How to qualify for first-time Buyer Mortgage?
Buying your first home can be overwhelming. You need to become a personal finance expert overnight and learn a whole new vocabulary. Buying a home is not an easy process, and neither is it cheap. This is why many first time buyers will flock towards something known as a first-time buyer mortgage.
This type of mortgage makes it easier to purchase your first home, either alone or as a couple. With a first-time buyer mortgage, you may have access to mortgages with a smaller deposit. Some lenders will ask for as little as 10% deposit. Or maybe 5%, if what we hear is right. Some will accept even less than this or help you to boost your deposit with Government schemes.
Above all else, the first time buyer mortgage category is excellent for those who need a little extra guidance. Your mortgage provider will explain the steps so that you feel confident and empowered every step of the way. Read on to discover how you can qualify for a first time buyers mortgage.

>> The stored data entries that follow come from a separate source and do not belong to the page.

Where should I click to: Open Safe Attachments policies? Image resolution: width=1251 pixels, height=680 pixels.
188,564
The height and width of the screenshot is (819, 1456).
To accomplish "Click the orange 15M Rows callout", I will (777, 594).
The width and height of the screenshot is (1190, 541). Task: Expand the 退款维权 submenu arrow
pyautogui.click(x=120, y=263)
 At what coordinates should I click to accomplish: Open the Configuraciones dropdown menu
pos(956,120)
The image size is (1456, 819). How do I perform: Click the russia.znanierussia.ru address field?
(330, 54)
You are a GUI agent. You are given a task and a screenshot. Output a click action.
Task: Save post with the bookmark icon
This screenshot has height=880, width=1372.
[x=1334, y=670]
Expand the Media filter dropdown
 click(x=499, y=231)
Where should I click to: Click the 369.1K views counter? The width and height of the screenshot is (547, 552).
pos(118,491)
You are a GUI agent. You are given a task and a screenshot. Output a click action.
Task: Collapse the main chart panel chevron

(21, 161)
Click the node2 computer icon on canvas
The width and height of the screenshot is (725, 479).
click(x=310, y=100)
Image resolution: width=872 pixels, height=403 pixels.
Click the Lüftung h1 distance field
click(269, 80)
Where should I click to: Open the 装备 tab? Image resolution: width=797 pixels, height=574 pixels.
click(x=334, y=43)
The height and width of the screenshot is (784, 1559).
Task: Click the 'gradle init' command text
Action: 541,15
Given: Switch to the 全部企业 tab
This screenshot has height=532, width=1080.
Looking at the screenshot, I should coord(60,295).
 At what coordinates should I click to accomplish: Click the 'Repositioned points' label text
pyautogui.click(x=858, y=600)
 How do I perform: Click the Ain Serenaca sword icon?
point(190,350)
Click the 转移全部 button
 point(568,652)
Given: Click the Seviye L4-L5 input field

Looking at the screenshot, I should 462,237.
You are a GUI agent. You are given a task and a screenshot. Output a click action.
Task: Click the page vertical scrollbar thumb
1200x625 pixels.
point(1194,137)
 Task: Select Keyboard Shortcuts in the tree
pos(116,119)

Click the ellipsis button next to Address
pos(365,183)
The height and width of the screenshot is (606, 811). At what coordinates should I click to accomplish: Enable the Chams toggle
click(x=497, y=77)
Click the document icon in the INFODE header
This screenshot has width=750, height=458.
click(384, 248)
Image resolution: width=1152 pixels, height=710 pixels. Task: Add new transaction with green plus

Perhaps the most obvious thing to state is that this has to be your first time buying a home. If you are buying with a partner and they have previously owned a home, you would have to apply for the mortgage alone to be able to make the most of any schemes.
To qualify as a first-time buyer, you cannot have owned any residential property in the UK or abroad. You’ll still be eligible if you own commercial property, but only if this property does not have a living space attached.
If you have inherited property or have had property purchased for you, you will be ineligible for a first-time buyer mortgage.
The days of 100% mortgages are long gone so you will need to save for a deposit. Use our first-time buyer mortgage calculator to find out how much you could expect to borrow based on your deposit and earnings.
Most lenders will expect you to save at least 10% of the property value. Some lenders will allow less in certain circumstances. How much you can borrow will depend on several factors such as your credit score, your salary, your monthly expenses and the size of your deposit.
To boost the value of your deposit you can use the help to buy equity loan, a lifetime ISA, starter home scheme or the shared ownership scheme. These schemes will all limit the type of home you can buy and the value of the home, so if flexibility is important to you, you will need to save your deposit without help.
Mistakes on your credit report can quickly derail a first-time buyer application. Sign up to all the major credit checking agencies to find out what lenders can see. If there are errors in your credit report, it’s better to get these fixed before moving forward.
While it isn’t the only factor that lenders will consider, your credit score and report does help to paint a picture of your finances. A checkered financial past won’t hold you back if you are now on track with your finances. But it could mean that you aren’t offered the best interest rates available. This can increase the cost of your mortgage over the lifetime of the loan.
To make the process of searching for a home easier, you can apply for an agreement in principle that will allow you to put an offer on a home before going through the final checks. During the coronavirus pandemic, some sellers were asking to see the agreement in principle before even arranging a viewing to help cut down on the number of visitors. This may continue into 2021.